- Cultivar: 'Chisel Jersey'
- Origin: England, 19th century

= Chisel Jersey =

Apple cultivar

The 'Chisel Jersey' is a cultivar of cider apple originating in Somerset.

==Etymology==

The term "Jersey" or "Jaysey" is applied to bittersweet type cider apples in Somerset; the equivalent varietal terms in Herefordshire and Gloucestershire are "Norman" and "French" respectively.

"Chisel" may be derived from the old dialect word chesil, meaning a pebble, and refer to the apple's small, russetted appearance and hardness.

==History==

'Chisel Jersey' is thought to have originated in the 19th century in Martock and for around a century was planted little outside the immediate area.

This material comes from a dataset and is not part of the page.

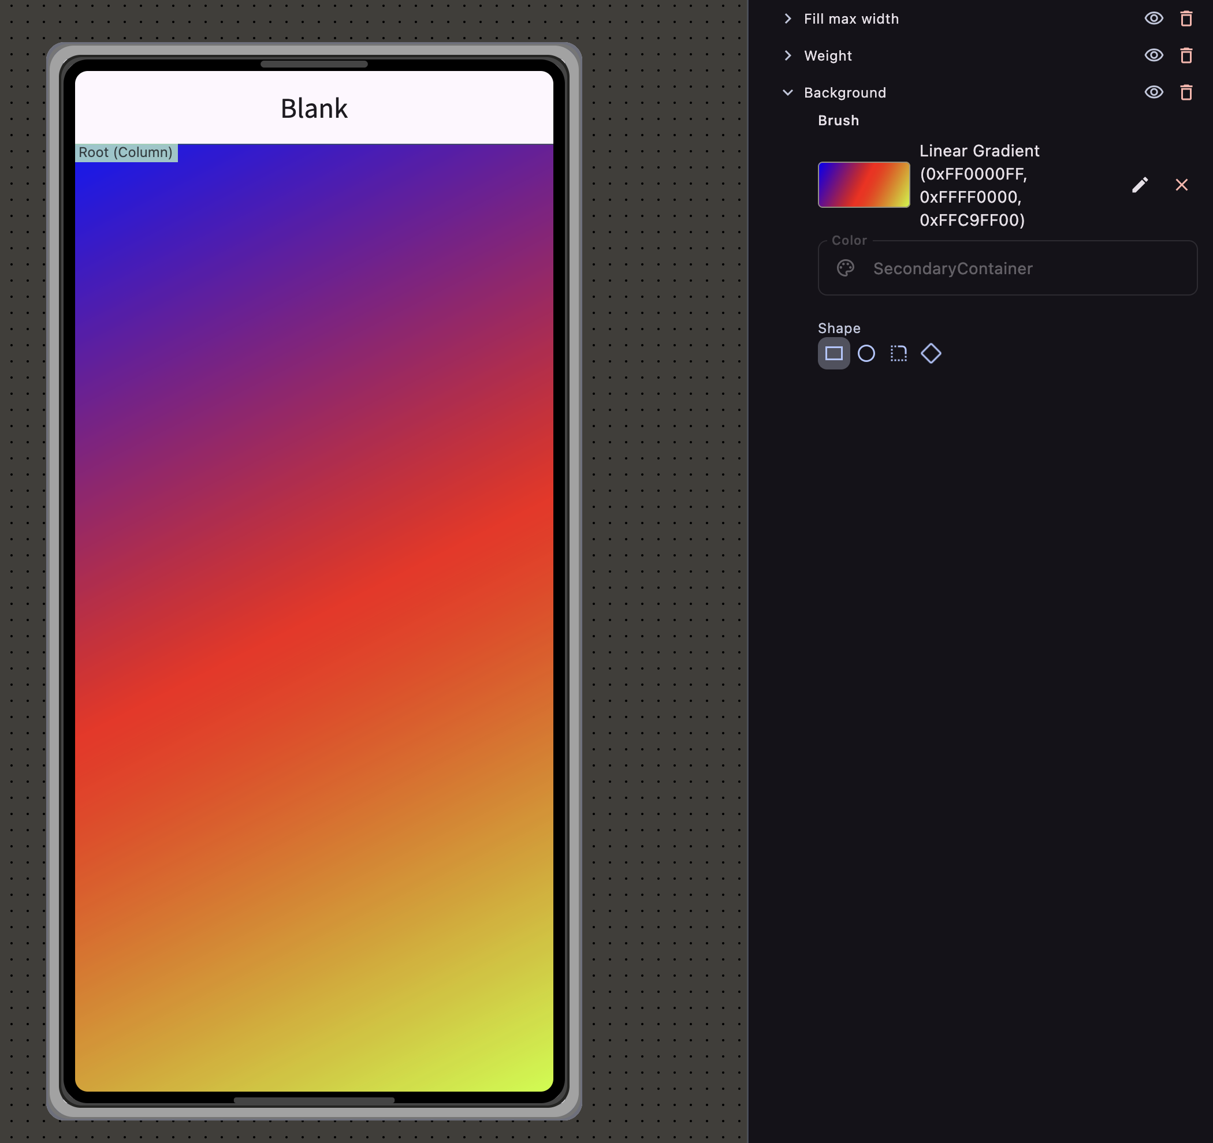
Task: Toggle visibility of Background modifier
Action: click(x=1153, y=92)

During the mid 20th century it was more widely planted in commercial orchards in Somerset and Dorset, and can still be found despite the subsequent destruction of many older orchards.

In the Martock district 'Chisel Jersey' was believed to be one of the parents of the commercially important cultivar 'Dabinett', a belief supported by subsequent research by the Long Ashton Research Station.

==Characteristics==

'Chisel Jersey' is a full "bittersweet" apple, high in tannins and sugars and relatively low in malic acid. The fruit are small, green with a striped red flush, and ripen late in the year: they usually have a distinctive offset stem (hence its alternative name 'Sidestalk Jersey'). In some seasons virus infection can tend to produce small, cracked, heavily russetted fruit. The fruit somewhat resembles that of the cultivar's supposed offspring 'Dabinett', albeit the latter is less tannic. The cultivar 'Sandford Jersey' was commercially planted in Herefordshire under the name 'Chisel Jersey', but can be distinguished from the true cultivar by the lack of an offset stem.

The tree is diploid and though self-sterile is an excellent pollinator.